GESUNDHEITSRUNDSCHAU
"Trikot und Tschick sind unvereinbar"

Coach Nagl und seine Kicker leben es vor: Der Tschick hat am Grün nichts zu suchen.
  • Coach Nagl und seine Kicker leben es vor: Der Tschick hat am Grün nichts zu suchen.
  • hochgeladen von Benjamin Reischl

Traditionsverein und Landesligist Admira lebt wie kein anderer Jugendarbeit und Vorbildfunktion.
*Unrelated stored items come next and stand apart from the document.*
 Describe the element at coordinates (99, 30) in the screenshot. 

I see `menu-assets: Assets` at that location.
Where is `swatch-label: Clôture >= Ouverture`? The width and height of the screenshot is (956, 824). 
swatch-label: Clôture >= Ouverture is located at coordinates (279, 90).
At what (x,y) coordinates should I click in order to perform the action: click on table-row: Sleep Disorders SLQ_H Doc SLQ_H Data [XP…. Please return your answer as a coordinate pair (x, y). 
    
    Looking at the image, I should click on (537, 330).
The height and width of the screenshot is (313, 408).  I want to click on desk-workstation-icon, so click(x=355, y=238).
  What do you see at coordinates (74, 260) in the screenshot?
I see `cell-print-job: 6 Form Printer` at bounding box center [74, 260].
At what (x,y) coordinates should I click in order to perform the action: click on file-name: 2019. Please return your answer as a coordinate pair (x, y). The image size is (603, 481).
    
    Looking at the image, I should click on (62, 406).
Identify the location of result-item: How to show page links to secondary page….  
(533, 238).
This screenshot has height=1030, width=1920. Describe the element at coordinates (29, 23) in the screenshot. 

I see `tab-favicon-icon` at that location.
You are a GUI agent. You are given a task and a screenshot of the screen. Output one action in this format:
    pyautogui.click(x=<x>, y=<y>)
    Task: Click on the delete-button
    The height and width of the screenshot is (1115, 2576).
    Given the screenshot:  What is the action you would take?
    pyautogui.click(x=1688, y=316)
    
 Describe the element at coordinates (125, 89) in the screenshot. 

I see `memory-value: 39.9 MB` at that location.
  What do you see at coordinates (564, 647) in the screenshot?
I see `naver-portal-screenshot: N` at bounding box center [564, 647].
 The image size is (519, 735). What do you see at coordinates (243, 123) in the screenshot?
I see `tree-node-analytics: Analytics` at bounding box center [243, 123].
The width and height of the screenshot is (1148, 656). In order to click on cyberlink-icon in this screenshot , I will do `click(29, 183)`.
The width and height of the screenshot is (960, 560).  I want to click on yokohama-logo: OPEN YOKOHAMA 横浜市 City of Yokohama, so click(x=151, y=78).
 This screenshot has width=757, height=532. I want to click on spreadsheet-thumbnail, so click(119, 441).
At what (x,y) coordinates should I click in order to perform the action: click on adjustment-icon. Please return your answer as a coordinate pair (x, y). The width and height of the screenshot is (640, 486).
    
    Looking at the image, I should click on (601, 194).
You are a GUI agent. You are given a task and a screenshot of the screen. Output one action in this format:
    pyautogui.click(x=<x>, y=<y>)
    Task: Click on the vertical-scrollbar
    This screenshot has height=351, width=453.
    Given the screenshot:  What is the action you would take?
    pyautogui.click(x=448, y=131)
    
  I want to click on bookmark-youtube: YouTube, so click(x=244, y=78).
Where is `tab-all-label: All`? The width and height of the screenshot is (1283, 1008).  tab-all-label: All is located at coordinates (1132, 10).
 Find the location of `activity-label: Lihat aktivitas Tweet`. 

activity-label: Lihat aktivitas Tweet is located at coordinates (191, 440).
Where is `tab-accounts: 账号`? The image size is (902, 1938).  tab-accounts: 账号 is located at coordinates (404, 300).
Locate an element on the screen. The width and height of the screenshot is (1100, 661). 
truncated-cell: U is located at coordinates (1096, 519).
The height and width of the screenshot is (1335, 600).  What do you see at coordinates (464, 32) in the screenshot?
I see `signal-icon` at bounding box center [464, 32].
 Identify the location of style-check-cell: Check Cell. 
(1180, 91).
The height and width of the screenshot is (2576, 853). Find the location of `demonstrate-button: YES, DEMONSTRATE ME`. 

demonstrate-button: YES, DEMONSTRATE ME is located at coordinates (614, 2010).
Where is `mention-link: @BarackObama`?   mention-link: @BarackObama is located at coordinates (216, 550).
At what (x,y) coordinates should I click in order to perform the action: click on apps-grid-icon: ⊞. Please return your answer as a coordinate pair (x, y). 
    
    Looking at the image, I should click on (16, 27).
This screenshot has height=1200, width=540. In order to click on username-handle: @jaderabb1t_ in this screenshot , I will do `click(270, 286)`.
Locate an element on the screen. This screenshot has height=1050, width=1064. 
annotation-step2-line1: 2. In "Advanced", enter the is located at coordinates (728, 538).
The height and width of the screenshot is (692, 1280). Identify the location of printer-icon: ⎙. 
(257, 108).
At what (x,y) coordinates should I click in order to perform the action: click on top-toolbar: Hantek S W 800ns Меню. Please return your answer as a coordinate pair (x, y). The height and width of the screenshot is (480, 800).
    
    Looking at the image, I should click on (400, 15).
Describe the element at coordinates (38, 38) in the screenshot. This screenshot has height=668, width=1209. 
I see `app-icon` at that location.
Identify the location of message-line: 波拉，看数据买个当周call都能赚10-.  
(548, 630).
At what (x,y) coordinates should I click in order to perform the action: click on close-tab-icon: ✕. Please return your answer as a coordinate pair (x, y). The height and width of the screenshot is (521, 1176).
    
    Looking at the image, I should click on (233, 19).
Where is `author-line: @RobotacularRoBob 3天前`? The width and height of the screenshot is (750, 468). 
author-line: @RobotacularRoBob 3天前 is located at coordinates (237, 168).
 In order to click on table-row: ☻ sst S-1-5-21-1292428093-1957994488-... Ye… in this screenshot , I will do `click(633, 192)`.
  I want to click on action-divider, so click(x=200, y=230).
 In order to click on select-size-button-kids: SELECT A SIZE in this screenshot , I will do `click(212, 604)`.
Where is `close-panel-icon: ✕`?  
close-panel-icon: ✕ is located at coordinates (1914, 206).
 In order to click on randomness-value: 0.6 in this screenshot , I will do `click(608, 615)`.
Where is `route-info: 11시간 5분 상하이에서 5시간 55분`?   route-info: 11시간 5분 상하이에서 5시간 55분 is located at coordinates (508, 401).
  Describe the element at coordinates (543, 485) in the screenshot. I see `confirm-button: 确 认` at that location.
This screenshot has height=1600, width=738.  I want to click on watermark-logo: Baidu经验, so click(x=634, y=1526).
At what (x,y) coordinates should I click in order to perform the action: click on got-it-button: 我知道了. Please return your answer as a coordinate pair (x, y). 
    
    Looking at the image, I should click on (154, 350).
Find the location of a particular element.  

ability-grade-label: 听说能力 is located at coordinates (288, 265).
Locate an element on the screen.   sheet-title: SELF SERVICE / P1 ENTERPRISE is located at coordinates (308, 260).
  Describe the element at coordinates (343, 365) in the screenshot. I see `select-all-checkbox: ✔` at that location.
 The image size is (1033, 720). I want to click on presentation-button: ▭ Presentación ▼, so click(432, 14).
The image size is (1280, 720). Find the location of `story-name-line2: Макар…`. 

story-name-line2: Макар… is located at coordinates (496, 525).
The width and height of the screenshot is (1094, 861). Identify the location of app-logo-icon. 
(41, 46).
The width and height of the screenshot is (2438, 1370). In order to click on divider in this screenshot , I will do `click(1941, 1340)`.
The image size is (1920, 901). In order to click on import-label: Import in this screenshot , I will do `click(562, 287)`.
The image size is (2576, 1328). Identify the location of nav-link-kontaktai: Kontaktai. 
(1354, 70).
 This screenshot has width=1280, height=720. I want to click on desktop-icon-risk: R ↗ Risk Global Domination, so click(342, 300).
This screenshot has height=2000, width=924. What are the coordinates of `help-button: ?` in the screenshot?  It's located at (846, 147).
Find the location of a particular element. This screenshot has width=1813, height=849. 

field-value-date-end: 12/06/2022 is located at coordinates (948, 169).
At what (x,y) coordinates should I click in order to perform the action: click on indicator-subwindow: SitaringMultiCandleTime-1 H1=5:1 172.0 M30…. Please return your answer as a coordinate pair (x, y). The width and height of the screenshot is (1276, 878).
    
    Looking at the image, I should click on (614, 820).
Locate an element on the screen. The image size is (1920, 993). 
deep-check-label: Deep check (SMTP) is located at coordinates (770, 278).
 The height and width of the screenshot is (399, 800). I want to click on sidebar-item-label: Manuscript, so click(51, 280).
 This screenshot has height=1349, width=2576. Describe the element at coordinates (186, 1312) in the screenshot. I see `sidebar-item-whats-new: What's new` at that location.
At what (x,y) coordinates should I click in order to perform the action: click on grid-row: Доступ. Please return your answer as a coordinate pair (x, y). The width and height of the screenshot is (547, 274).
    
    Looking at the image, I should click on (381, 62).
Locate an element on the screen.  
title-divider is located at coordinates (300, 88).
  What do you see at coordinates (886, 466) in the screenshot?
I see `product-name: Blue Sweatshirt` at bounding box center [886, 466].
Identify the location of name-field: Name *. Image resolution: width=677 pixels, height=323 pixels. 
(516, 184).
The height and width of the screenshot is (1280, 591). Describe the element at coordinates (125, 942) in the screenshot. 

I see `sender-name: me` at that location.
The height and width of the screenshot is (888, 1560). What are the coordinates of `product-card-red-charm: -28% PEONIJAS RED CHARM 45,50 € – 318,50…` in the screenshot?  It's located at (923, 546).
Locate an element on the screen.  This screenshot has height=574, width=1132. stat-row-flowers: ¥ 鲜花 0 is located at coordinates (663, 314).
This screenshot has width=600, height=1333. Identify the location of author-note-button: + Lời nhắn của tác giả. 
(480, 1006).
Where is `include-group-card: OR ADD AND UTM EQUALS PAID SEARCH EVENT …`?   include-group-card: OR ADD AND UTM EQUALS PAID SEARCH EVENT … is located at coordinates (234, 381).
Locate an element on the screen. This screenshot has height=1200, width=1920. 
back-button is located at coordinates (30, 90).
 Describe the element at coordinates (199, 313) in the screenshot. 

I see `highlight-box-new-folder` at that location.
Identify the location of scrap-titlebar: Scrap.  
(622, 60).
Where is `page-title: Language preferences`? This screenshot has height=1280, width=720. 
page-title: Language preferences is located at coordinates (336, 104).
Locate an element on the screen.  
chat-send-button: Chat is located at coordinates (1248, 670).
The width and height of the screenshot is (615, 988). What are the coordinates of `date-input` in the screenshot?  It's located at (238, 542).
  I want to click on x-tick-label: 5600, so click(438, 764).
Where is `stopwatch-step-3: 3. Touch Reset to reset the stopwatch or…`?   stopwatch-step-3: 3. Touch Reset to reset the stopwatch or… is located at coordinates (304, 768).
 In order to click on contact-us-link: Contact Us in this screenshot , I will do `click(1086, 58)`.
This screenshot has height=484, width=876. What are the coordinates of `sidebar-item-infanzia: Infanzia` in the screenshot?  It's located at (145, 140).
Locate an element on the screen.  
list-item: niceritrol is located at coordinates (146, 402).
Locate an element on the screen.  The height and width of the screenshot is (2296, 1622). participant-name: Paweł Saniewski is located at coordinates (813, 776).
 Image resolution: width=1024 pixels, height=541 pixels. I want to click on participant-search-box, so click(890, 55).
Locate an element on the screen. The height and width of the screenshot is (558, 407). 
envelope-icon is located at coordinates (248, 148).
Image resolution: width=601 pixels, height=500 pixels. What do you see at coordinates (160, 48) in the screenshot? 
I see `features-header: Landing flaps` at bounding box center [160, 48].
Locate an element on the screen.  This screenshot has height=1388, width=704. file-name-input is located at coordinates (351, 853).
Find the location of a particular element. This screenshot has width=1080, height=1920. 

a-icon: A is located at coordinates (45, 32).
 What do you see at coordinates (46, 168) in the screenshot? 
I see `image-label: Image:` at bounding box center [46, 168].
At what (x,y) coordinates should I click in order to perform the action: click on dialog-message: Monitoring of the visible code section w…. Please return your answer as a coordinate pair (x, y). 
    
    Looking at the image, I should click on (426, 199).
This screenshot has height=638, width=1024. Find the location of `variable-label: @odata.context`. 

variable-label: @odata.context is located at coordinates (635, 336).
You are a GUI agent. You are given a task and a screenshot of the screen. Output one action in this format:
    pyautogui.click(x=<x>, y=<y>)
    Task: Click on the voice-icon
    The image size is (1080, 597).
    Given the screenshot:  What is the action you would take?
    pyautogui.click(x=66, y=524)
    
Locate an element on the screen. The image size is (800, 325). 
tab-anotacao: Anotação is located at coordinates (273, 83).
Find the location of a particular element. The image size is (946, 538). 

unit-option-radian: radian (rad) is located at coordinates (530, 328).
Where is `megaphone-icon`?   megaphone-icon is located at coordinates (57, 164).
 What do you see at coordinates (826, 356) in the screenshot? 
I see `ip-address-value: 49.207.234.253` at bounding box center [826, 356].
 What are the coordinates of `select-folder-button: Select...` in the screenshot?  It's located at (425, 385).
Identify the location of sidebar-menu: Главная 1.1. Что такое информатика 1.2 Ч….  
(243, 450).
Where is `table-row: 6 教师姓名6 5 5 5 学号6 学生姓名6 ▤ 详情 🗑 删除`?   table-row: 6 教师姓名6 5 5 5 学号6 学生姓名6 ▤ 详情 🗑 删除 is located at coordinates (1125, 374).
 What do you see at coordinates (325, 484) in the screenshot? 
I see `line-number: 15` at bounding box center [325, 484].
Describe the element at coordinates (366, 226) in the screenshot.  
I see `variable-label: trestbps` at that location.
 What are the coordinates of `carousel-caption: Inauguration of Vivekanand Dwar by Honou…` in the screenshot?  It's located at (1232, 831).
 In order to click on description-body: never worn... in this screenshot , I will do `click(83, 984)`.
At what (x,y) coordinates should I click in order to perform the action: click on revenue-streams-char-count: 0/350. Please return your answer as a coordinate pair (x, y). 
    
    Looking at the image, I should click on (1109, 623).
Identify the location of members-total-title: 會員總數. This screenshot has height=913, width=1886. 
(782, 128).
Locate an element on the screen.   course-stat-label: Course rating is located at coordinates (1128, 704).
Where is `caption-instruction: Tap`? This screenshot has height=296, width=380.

LINZ (rei). "Kick ohne Tschick" lautet der Titel einer Kampagne des Oberösterreichischen Fußballverbandes, die gemeinsam mit der OÖ Gebietskrankenkasse initiiert wurde.
"Eine tolle Initiative, die es zu unterstützen gilt", sagt Langzeitcoach und Admira-Urgestein Wolfgang Nagl, der eine ganz klare Vorstellung von Vereinsarbeit und Vorbildfunktion hat: "Viele sprechen immer nur davon, doch gerade als Verein erreicht man die Jugend, und als ein Klub, dessen Basis die Nachwuchsarbeit ist, hat man eine gesellschaftliche Vorbildfunktion."
Für Nagl, der für den LASK 237 Bundesliga-Spiele und elf UEFA-Cup-Partien absolvierte, reicht es nicht aus, lediglich das neonfarbene Trikot der Kampagne zu tragen: "Wir wissen alle, dass mit dem Rauchen eine Menge an Erkrankungen einhergehen können. Die Zeiten, wo Trainer und Funktionäre mit Tschick in der Coachingzone standen, sind Gott sei Dank vorbei und dürfen auch nicht mehr kommen. Dies müssen wir den jungen Spielern vermitteln, denn Trikot und Tschick sind unvereinbar."
Den Worten seines Coaches schließt sich auch der sportliche Leiter Markus Morbitzer an, denn auf die Frage, ob es möglich sei, dass ein Spieler mit der Zigarette das Klubgelände betritt, sagt dieser: "So etwas will ich mir nicht vorstellen. Das ist bei uns am Bachlberg ein absolutes Tabu. Wer sich daran nicht hält, hat mit Konsequenzen zu rechnen. Bei uns ist sogar die Kantine rauchfrei."

Verband mit klarer Linie

"Verstöße werden vom Verband konsequent sanktioniert, denn es kann nicht sein, dass ein Jugendcoach mit der Tschick seine Jungs coacht", so Morbitzer.
Verantwortung, die von Vereinen, Akteuren und Verband getragen werden muss. „Fußballtrainer meistern eine unterschätzte Doppelrolle, denn sie müssen die Qualität ihres Teams weiterentwickeln, genauso aber die Persönlichkeit der Spieler. Das Thema Gesundheit ist ein wichtiger Faktor auf beiden Ebenen. Sport und Rauchen sind eine denkbar schlechte Allianz", so OÖGKK-Projektleiter und Steyr-Coach Gerald Scheiblehner.